PROVIDED TEXT:

==============================

Friday, April 22, 2011

The right to the city...

A couple of weeks ago, I went along to the Right to the City conference organised by Lee Stickells and Zanny Begg at Sydney Uni. The conference brought together a bunch of thinkers and practitioners to explore the possibilities and promises of emergent forms of do-it-yourself and 'micro-spatial' activism in cities.

The keynote speech on the Friday night by Margaret Crawford from UC Berkeley, who talked about her 'Everyday Urbanism' research, was well attended and generated a lively discussion. The good numbers and energy carried on nicely into the conference the next day. I certainly got heaps out of it. As one of the presenters said, it was great to be attending a conference on this theme here in Sydney, rather than reading about one taking place in some other city ... nice one Lee and Zanny!

Of the discussions I was involved in during the day, there were some interesting common themes to emerge....

==============================

DATA:

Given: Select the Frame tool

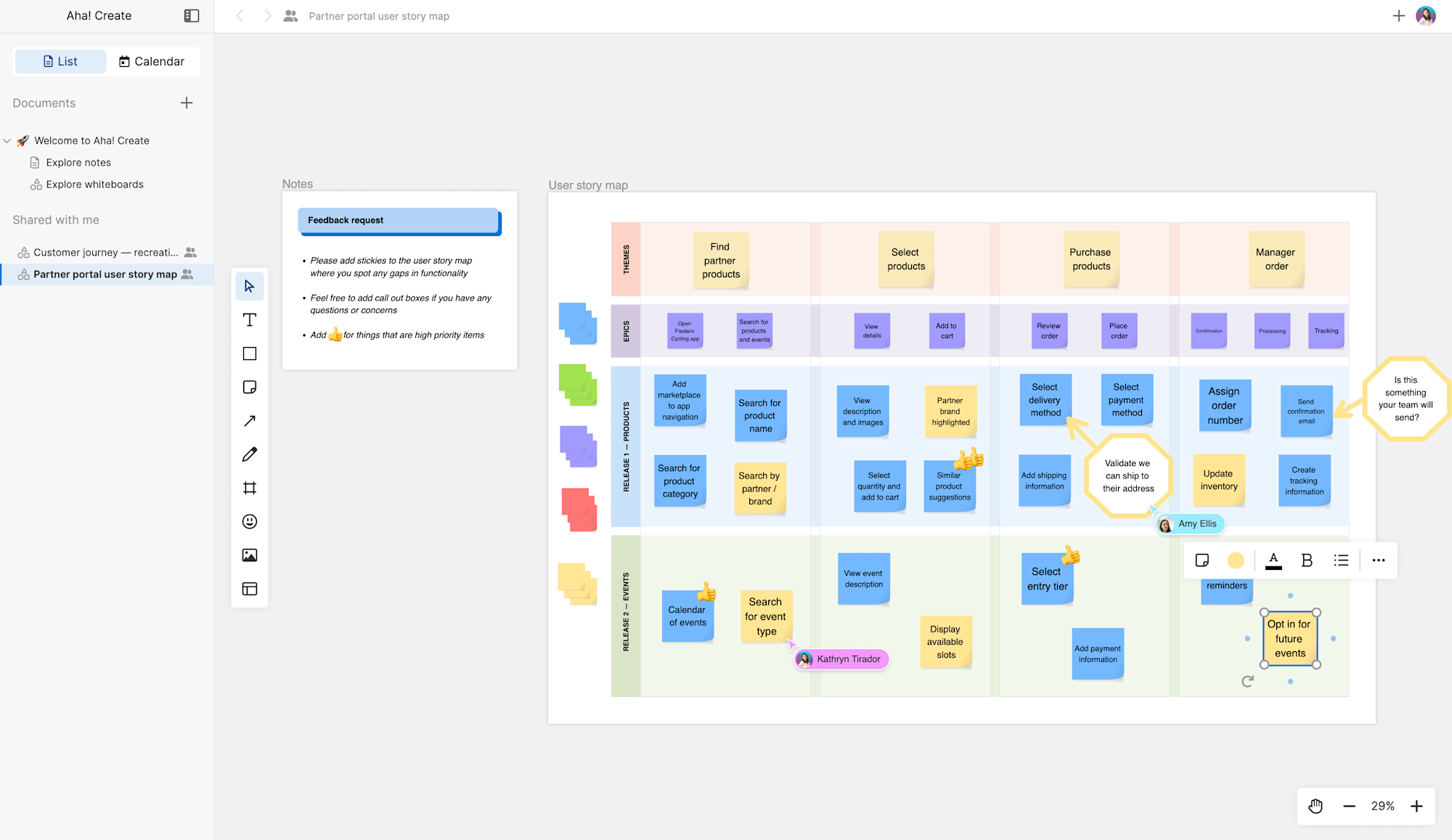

==============================

WHAT TO DO: Reproduce the blog post about the Right to the City conference word for word, from start to finish.

OUTPUT FOR THIS TASK:
Friday, April 22, 2011

The right to the city...

A couple of weeks ago, I went along to the Right to the City conference organised by Lee Stickells and Zanny Begg at Sydney Uni. The conference brought together a bunch of thinkers and practitioners to explore the possibilities and promises of emergent forms of do-it-yourself and 'micro-spatial' activism in cities.

The keynote speech on the Friday night by Margaret Crawford from UC Berkeley, who talked about her 'Everyday Urbanism' research, was well attended and generated a lively discussion. The good numbers and energy carried on nicely into the conference the next day. I certainly got heaps out of it. As one of the presenters said, it was great to be attending a conference on this theme here in Sydney, rather than reading about one taking place in some other city ... nice one Lee and Zanny!

Of the discussions I was involved in during the day, there were some interesting common themes to emerge....